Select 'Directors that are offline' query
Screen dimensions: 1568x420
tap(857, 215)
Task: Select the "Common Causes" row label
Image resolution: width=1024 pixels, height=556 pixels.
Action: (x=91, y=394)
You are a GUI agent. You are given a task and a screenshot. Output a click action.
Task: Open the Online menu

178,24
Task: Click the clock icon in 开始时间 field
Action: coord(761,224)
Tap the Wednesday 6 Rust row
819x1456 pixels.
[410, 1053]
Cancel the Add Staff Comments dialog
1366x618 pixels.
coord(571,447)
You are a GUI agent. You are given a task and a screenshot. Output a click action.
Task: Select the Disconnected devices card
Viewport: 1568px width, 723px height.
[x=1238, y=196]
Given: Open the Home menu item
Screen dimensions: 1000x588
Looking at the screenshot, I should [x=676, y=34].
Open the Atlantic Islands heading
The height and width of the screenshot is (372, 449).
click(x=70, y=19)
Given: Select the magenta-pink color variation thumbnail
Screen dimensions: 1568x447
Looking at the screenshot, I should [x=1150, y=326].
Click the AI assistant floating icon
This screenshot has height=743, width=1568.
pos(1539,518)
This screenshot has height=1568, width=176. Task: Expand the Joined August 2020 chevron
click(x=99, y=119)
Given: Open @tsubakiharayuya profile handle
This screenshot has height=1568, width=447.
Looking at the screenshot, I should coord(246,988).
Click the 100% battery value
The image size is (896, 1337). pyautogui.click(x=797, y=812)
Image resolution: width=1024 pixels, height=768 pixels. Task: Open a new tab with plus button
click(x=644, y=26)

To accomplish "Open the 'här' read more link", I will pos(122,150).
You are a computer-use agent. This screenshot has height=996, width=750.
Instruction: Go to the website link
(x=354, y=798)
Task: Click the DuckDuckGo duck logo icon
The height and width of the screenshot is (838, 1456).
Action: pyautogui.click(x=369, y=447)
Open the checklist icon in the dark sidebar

(ABOUT THIS TASK) Output the full listing exactly, please.

(COMPLETED TASK)
Select 'Directors that are offline' query
Screen dimensions: 1568x420
tap(857, 215)
Task: Select the "Common Causes" row label
Image resolution: width=1024 pixels, height=556 pixels.
Action: (x=91, y=394)
You are a GUI agent. You are given a task and a screenshot. Output a click action.
Task: Open the Online menu

178,24
Task: Click the clock icon in 开始时间 field
Action: coord(761,224)
Tap the Wednesday 6 Rust row
819x1456 pixels.
[410, 1053]
Cancel the Add Staff Comments dialog
1366x618 pixels.
coord(571,447)
You are a GUI agent. You are given a task and a screenshot. Output a click action.
Task: Select the Disconnected devices card
Viewport: 1568px width, 723px height.
[x=1238, y=196]
Given: Open the Home menu item
Screen dimensions: 1000x588
Looking at the screenshot, I should [x=676, y=34].
Open the Atlantic Islands heading
The height and width of the screenshot is (372, 449).
click(x=70, y=19)
Given: Select the magenta-pink color variation thumbnail
Screen dimensions: 1568x447
Looking at the screenshot, I should [x=1150, y=326].
Click the AI assistant floating icon
This screenshot has height=743, width=1568.
pos(1539,518)
This screenshot has height=1568, width=176. Task: Expand the Joined August 2020 chevron
click(x=99, y=119)
Given: Open @tsubakiharayuya profile handle
This screenshot has height=1568, width=447.
Looking at the screenshot, I should coord(246,988).
Click the 100% battery value
The image size is (896, 1337). pyautogui.click(x=797, y=812)
Image resolution: width=1024 pixels, height=768 pixels. Task: Open a new tab with plus button
click(x=644, y=26)

To accomplish "Open the 'här' read more link", I will pos(122,150).
You are a computer-use agent. This screenshot has height=996, width=750.
Instruction: Go to the website link
(x=354, y=798)
Task: Click the DuckDuckGo duck logo icon
The height and width of the screenshot is (838, 1456).
Action: pyautogui.click(x=369, y=447)
Open the checklist icon in the dark sidebar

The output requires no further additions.